- _Exercise description_: Transcribe the records below exactly as they appear.

(Records drawn from a dataset)
• • •
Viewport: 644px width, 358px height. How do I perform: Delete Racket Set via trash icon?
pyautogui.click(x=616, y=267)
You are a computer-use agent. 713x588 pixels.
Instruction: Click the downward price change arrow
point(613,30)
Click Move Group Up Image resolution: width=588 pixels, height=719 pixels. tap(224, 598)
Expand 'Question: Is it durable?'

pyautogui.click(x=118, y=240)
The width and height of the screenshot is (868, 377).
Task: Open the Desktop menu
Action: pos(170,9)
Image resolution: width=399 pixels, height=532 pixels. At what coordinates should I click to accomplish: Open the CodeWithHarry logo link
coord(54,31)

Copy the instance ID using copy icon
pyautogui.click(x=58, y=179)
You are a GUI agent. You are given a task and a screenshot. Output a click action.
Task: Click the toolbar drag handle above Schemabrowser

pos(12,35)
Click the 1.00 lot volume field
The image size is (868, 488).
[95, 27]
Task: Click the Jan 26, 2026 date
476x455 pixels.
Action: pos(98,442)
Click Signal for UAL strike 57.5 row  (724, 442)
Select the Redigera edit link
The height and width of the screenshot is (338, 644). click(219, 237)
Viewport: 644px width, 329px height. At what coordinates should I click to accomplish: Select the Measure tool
• • •
- _Exercise answer_:
Viewport: 644px width, 358px height. How do I perform: Delete Racket Set via trash icon?
pyautogui.click(x=616, y=267)
You are a computer-use agent. 713x588 pixels.
Instruction: Click the downward price change arrow
point(613,30)
Click Move Group Up Image resolution: width=588 pixels, height=719 pixels. tap(224, 598)
Expand 'Question: Is it durable?'

pyautogui.click(x=118, y=240)
The width and height of the screenshot is (868, 377).
Task: Open the Desktop menu
Action: pos(170,9)
Image resolution: width=399 pixels, height=532 pixels. At what coordinates should I click to accomplish: Open the CodeWithHarry logo link
coord(54,31)

Copy the instance ID using copy icon
pyautogui.click(x=58, y=179)
You are a GUI agent. You are given a task and a screenshot. Output a click action.
Task: Click the toolbar drag handle above Schemabrowser

pos(12,35)
Click the 1.00 lot volume field
The image size is (868, 488).
[95, 27]
Task: Click the Jan 26, 2026 date
476x455 pixels.
Action: pos(98,442)
Click Signal for UAL strike 57.5 row  (724, 442)
Select the Redigera edit link
The height and width of the screenshot is (338, 644). click(219, 237)
Viewport: 644px width, 329px height. At what coordinates should I click to accomplish: Select the Measure tool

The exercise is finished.